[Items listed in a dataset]
* * *
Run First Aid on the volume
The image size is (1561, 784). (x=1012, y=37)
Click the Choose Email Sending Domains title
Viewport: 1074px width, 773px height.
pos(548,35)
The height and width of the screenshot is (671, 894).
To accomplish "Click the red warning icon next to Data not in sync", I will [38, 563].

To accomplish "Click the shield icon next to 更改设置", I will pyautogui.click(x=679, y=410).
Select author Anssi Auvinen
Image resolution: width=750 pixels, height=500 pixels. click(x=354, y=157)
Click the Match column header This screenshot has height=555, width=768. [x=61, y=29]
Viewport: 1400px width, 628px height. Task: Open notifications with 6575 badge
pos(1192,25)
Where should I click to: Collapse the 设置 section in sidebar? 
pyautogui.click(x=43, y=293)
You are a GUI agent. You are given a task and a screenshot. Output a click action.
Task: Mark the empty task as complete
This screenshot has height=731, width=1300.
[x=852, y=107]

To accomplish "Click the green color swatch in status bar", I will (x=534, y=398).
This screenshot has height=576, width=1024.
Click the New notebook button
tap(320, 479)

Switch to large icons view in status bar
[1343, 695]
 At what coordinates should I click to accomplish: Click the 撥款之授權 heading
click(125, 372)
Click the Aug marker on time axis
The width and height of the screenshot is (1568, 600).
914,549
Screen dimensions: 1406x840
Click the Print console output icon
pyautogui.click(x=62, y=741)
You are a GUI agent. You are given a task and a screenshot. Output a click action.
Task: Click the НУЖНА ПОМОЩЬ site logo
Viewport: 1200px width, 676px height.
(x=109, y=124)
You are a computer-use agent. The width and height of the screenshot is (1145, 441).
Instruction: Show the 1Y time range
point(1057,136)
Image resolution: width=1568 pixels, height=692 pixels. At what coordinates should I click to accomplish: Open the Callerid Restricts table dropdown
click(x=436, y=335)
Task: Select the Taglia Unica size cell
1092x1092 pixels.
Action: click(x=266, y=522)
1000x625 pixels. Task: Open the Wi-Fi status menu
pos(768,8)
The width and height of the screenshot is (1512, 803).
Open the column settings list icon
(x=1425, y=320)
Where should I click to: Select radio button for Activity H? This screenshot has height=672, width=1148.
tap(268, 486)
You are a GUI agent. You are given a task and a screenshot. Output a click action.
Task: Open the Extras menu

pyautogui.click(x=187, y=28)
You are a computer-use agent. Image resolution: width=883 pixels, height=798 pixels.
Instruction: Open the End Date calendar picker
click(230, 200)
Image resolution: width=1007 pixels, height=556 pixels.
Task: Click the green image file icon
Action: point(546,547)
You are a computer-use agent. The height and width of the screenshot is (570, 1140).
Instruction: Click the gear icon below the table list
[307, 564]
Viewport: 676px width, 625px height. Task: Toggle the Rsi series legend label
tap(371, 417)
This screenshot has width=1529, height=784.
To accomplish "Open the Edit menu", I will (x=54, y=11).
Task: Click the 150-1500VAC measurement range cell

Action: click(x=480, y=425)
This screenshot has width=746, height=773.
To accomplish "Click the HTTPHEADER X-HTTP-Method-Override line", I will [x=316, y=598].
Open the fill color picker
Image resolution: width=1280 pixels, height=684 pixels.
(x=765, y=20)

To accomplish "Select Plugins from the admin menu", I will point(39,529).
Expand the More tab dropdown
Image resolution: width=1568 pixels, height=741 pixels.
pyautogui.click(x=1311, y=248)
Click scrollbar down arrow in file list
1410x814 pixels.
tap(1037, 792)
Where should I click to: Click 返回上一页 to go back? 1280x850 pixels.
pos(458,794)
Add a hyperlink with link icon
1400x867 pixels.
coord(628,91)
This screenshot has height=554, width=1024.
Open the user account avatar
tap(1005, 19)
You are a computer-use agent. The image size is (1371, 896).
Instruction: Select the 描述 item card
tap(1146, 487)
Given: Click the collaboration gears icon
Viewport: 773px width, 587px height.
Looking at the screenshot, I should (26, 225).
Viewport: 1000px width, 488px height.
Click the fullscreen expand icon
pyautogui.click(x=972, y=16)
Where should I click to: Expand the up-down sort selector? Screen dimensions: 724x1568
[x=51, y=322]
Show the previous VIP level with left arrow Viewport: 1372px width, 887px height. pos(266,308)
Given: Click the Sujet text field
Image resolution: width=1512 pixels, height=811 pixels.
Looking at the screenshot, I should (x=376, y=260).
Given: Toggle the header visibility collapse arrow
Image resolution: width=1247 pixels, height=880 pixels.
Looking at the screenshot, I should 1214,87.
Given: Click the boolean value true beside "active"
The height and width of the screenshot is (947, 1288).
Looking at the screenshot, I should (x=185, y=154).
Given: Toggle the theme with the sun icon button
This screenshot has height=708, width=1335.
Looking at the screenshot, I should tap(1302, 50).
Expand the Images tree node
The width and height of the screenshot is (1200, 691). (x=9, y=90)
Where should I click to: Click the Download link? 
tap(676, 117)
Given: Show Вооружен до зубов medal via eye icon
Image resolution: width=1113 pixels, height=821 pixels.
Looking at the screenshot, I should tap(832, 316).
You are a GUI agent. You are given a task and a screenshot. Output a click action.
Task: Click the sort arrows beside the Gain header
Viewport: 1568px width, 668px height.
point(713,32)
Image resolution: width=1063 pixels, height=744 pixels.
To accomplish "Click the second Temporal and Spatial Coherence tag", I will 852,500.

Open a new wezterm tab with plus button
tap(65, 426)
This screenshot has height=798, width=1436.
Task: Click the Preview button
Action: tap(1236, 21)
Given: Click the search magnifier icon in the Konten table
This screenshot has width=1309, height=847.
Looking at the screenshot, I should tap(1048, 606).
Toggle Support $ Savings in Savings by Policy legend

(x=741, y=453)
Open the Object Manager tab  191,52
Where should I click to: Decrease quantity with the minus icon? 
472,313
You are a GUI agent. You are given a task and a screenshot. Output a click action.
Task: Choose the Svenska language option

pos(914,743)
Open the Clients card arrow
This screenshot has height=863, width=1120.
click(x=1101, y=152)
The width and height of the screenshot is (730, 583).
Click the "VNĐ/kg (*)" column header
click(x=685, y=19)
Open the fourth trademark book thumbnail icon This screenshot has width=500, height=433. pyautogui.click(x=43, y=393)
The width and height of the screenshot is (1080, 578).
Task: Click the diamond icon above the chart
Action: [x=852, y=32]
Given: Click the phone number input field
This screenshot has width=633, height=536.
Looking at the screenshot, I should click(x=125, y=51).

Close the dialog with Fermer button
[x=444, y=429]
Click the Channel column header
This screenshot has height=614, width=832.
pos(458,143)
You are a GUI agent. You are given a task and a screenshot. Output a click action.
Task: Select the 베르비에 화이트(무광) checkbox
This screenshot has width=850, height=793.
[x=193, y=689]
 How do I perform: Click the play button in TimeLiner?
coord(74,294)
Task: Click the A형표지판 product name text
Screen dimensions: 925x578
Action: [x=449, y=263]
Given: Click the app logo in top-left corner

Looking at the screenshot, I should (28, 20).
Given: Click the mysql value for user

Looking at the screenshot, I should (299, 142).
* * *
• _Assignment_
Retype the records above exactly, from their first line through the line that contains "The height and width of the screenshot is (671, 894).", and stop there.

• _The completed task_
Run First Aid on the volume
The image size is (1561, 784). (x=1012, y=37)
Click the Choose Email Sending Domains title
Viewport: 1074px width, 773px height.
pos(548,35)
The height and width of the screenshot is (671, 894).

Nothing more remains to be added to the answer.